**To be done:**
How many lines in the records below contain the word "Please"? Reply with the number alone.

**Stored rows:**
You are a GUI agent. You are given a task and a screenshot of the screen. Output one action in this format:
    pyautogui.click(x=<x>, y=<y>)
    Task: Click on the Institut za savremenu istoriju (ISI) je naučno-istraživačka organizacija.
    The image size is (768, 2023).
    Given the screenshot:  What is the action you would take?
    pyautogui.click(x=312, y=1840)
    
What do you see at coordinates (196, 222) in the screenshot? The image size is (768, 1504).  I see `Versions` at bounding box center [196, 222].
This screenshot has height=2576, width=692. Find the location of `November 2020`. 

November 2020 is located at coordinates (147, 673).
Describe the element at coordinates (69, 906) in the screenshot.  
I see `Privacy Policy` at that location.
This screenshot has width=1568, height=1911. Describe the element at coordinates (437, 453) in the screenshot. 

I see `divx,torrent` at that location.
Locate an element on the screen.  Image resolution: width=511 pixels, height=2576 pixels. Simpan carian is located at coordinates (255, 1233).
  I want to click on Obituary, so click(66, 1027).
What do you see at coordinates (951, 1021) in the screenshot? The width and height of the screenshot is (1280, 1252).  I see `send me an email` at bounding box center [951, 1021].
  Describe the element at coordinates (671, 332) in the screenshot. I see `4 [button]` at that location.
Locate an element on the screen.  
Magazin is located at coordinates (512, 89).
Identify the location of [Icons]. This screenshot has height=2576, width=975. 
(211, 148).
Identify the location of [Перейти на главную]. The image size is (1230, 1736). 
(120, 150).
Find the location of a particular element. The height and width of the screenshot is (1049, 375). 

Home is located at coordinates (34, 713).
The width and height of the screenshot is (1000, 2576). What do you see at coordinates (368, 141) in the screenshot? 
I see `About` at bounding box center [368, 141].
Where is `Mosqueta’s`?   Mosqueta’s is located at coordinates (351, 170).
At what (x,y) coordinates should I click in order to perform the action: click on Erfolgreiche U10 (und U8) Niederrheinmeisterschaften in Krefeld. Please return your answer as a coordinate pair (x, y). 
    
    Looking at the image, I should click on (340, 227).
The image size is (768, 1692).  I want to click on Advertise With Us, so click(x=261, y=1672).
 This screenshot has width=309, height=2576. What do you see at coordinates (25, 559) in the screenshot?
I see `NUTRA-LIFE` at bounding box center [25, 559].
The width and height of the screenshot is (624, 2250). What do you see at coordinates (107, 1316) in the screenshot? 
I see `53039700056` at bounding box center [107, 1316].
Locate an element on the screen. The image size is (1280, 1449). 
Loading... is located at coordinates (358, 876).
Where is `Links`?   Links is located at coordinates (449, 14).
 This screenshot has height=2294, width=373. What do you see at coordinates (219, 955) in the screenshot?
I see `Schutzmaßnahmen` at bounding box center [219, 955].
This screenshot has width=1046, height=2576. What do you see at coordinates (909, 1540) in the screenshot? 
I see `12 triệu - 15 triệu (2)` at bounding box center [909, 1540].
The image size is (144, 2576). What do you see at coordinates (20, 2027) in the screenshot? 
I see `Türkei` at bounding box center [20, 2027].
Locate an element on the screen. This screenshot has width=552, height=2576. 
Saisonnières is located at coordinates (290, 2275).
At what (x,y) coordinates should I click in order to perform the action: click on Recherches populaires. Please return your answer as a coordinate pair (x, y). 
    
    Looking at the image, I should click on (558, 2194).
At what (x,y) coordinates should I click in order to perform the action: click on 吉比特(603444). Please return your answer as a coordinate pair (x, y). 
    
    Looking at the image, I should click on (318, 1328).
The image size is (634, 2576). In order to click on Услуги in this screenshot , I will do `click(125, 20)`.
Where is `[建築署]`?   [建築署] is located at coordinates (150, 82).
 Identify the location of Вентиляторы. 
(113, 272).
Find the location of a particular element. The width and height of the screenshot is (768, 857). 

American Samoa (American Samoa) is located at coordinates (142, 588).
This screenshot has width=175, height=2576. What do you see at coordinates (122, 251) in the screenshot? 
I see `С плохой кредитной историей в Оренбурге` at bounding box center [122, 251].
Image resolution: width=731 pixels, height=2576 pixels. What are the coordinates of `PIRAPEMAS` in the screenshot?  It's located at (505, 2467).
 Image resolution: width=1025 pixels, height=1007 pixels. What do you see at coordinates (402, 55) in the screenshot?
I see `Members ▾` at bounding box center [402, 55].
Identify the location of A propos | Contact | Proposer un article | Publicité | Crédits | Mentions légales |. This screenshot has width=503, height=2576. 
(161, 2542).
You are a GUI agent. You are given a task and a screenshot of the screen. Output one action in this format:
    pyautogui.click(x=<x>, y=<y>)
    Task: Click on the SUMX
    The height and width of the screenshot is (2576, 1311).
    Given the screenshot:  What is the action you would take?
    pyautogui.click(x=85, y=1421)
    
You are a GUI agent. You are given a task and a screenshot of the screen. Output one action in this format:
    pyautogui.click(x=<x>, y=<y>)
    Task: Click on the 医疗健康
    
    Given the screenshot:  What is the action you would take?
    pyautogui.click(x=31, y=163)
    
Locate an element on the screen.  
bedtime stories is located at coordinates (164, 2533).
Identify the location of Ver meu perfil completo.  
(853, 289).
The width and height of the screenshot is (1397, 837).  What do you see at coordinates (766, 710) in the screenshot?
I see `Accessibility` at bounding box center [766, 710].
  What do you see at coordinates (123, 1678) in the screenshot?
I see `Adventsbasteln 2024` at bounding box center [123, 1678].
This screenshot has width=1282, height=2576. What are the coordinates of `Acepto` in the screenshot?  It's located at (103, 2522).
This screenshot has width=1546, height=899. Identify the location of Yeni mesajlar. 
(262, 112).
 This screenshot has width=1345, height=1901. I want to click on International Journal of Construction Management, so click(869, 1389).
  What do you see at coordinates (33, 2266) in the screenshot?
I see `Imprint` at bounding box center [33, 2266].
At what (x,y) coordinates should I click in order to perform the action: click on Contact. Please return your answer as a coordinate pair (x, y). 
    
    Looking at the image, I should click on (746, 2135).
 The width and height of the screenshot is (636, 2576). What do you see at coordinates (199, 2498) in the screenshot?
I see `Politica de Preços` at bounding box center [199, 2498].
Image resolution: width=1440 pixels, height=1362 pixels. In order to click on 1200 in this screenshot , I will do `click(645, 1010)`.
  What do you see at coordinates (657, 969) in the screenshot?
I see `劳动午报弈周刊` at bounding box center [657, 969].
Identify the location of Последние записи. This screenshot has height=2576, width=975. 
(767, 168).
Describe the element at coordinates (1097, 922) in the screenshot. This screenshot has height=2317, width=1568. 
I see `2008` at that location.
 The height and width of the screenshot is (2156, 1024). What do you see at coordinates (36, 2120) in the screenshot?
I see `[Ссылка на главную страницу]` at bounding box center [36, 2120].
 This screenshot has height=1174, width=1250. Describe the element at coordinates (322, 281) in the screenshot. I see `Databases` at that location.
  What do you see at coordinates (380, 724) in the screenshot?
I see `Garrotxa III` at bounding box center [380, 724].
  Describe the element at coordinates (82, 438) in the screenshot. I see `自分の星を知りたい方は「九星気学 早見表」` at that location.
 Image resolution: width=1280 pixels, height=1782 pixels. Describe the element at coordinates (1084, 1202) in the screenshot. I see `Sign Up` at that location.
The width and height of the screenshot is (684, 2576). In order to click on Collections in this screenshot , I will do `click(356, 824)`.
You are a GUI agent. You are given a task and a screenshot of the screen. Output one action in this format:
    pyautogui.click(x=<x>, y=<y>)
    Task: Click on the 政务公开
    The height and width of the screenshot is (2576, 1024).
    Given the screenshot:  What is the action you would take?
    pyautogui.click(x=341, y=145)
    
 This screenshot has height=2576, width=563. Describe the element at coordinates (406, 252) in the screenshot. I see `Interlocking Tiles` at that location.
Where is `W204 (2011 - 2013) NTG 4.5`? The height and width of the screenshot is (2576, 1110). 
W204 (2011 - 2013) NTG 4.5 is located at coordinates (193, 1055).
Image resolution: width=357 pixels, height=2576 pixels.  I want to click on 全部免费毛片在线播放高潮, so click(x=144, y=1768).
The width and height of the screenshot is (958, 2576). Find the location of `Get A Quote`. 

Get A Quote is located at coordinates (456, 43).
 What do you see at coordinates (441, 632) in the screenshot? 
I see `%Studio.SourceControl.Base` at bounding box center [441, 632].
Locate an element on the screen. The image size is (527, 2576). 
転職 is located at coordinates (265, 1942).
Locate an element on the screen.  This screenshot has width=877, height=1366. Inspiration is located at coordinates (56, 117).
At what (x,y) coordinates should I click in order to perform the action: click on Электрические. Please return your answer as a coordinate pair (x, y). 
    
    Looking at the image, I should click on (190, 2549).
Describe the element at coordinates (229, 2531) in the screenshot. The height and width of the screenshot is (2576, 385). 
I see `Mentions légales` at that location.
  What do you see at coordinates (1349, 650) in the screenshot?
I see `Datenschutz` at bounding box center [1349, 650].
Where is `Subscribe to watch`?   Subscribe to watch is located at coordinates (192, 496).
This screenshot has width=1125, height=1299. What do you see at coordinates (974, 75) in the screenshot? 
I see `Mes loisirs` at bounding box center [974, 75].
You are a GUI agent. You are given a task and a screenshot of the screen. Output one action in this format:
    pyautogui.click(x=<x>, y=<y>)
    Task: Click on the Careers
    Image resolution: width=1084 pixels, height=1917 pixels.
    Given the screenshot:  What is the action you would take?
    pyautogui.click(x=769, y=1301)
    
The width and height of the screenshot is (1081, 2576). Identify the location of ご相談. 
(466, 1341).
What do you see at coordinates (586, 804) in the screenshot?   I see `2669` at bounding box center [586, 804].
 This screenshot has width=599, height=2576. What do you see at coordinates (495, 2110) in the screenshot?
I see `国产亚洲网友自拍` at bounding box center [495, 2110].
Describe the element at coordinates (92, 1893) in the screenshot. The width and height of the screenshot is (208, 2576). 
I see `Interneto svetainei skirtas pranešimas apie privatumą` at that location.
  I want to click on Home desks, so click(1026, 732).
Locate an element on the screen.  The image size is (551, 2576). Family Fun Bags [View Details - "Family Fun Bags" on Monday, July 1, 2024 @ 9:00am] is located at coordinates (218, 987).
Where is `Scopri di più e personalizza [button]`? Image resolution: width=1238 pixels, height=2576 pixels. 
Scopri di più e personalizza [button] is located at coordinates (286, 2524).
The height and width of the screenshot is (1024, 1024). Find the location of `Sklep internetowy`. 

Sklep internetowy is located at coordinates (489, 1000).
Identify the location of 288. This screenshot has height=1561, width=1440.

**Task response:**
5